OBJECTIVES.
(1) Reproduce, word for word, the part of the forum thread about Odin and the carrot that opens with the words containing "## dmp (Jan" and closes with "(Mar 31, 2012)".
(2) For each statement below about the forum thread about Odin and the carrot, answer yes or no and quote the words of the thread that decide it: (a) Odin was given the carrot in the back yard. (b) Odin's excitement makes him run faster than usual. (c) The adrino post says the video was watched at home.
(3) Carry on the forum thread about Odin and the carrot, picking up from the point where it stops.

SELECTION.
□ □ □ □ □
# Crazy for carrots!



## kristen (Oct 18, 2011)

http://www.youtube.com/watch?v=jA93Z--d0n4&sns=em

Last night we gave Odin a carrot in the back yard, and he was so happy he started acting like a crazy dog! He even gets so excited he forgets how to run, and does this excited bunny hop around the yard. Now I know why my grass is toast!


----------



## dmp (Jan 23, 2012)

that's super sweet. I love when he loses it then struggles perhaps thinking "Aww!! Who took the crazy from me!!"


----------



## adrino (Mar 31, 2012)

OMG! That was hilarious! Thanks for posting it. Brightened up my day at work. My colleagues thought I lost my mind... ;D
Only a V can be so happy with a little present! :


----------



## kristen (Oct 18, 2011)
□ □ □ □ □
DATASET EXTRACT.
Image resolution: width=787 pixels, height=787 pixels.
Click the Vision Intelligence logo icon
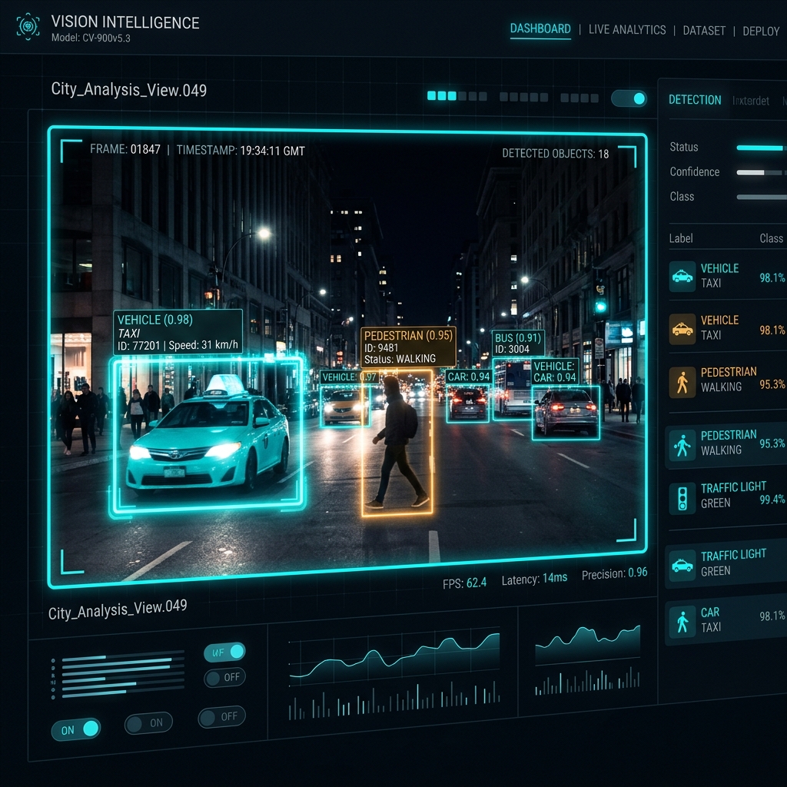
□ □ □ □ □
RESULTS OF THE TASKS.
(1)
## dmp (Jan 23, 2012)

that's super sweet. I love when he loses it then struggles perhaps thinking "Aww!! Who took the crazy from me!!"


----------



## adrino (Mar 31, 2012)

(2)
(a) Yes: "Last night we gave Odin a carrot in the back yard"
(b) No: "He even gets so excited he forgets how to run, and does this excited bunny hop around the yard."
(c) No: "Brightened up my day at work."

(3)
And this is him after a 2 hour walk!


----------



## mswhipple (Mar 7, 2011)

Very cute!! He was right on the verge of breaking into the "zoomies"! Willie likes carrots, but only if there is nothing else cooking on the stove. HA-Ha-ha!! ;D


----------



## OttosMama (Oct 27, 2011)

Haha that is great!! Odin is so funny/cute! I LOVE THOSE EARS!!!!!


----------



## Katja (Mar 9, 2012)

Crazy boy!

Both my Vs have been gaga for carrots.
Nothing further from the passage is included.